Daisy is a Java-based application, and is based on the work of many valuable open source packages, without which Daisy would not have been possible. All third-party libraries or products we redistribute are unmodified (unforked) copies.
The document repository
Some of the main features of the document repository are:
- Storage and retrieval of documents.
- Documents can consists of multiple content parts and fields, document types define what parts and fields a document should have. Fields can be of different data types (string, date, decimal, boolean, ...) and can have a list of values to choose from. Multi-value fields are also possible. Parts can contain arbitrary binary data, but the document type can limit the allowed mime types. So a document (or more correctly a part of a document) could contain XML, an image, a PDF document, plain text, ... Part upload and download is handled in a streaming manner, so the size of parts is only limitted by the available space on your filesystem (and for uploading, a configurable upload limit).
- Versioning of the content parts and fields. Each version can have a state of 'published' or 'draft'. The most recent version which has the state published is the 'live' version, this is the version that is displayed by default (depends on the behaviour of the frontend application of course).
- Branch variants and language variants: each document can exist in multiple variants. Each variant has its own version history. Language variants are useful to maintain documents in different languages, while branch variants allow parallel maintenance of different 'versions' of a document (which is for example useful for software documentation).
- Document comments.
- Documents can be marked as 'retired', which makes them appear as deleted, they won't show up unless explicitely requested. Documents can also be deleted permanently.
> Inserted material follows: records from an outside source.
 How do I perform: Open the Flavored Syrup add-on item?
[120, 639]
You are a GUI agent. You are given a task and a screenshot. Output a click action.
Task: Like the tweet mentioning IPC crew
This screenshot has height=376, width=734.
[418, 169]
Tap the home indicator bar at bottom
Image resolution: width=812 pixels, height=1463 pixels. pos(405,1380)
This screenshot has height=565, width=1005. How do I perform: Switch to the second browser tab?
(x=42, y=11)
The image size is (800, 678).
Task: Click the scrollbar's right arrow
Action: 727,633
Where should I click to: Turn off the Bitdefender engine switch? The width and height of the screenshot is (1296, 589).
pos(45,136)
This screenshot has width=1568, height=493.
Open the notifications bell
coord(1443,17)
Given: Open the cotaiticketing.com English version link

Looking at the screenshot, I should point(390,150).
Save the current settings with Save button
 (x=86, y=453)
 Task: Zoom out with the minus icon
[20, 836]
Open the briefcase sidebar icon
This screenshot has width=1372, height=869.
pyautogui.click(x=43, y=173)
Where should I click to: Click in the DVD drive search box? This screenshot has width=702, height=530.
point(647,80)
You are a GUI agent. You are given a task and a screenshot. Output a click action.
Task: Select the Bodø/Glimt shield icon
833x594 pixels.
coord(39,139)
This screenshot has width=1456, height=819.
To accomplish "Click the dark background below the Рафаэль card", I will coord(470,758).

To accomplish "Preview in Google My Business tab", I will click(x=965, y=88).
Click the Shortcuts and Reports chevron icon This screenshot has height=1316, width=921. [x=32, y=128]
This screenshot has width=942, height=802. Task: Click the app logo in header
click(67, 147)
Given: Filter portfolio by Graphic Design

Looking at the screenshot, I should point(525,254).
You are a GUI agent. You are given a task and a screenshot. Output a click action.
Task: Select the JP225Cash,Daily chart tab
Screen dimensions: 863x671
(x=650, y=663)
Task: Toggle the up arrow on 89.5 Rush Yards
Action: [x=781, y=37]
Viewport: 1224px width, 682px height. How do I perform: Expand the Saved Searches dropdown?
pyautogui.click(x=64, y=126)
- The repository doesn't care much what kind of data is stored in its parts, but if it is "HTML-as-well-formed-XML", some additional features are provided:
- link-extraction is performed, which allows to search for referers of a document.
- a summary (first 300 characters) is extracted to display in search results
- (these features could potentially be supported for other formats also)
- All documents are stored in one "big bag", there are no directories. Each document is identified by a unique ID (an ever-increasing sequence number starting at 1), and has a name (which does not need to be unique). Hierarchical structure is provided by the frontend by the possibility to create hierarchical navigation trees.
- Documents can be combined in so-called collections. Collections are sets of the documents. One document can belong to multiple collections, in other words, collections can overlap.
- It is possible to take exclusive locks on documents for a limitted or unlimitted time. Checking for concurrent modifications (optimistic locking) happens automatically.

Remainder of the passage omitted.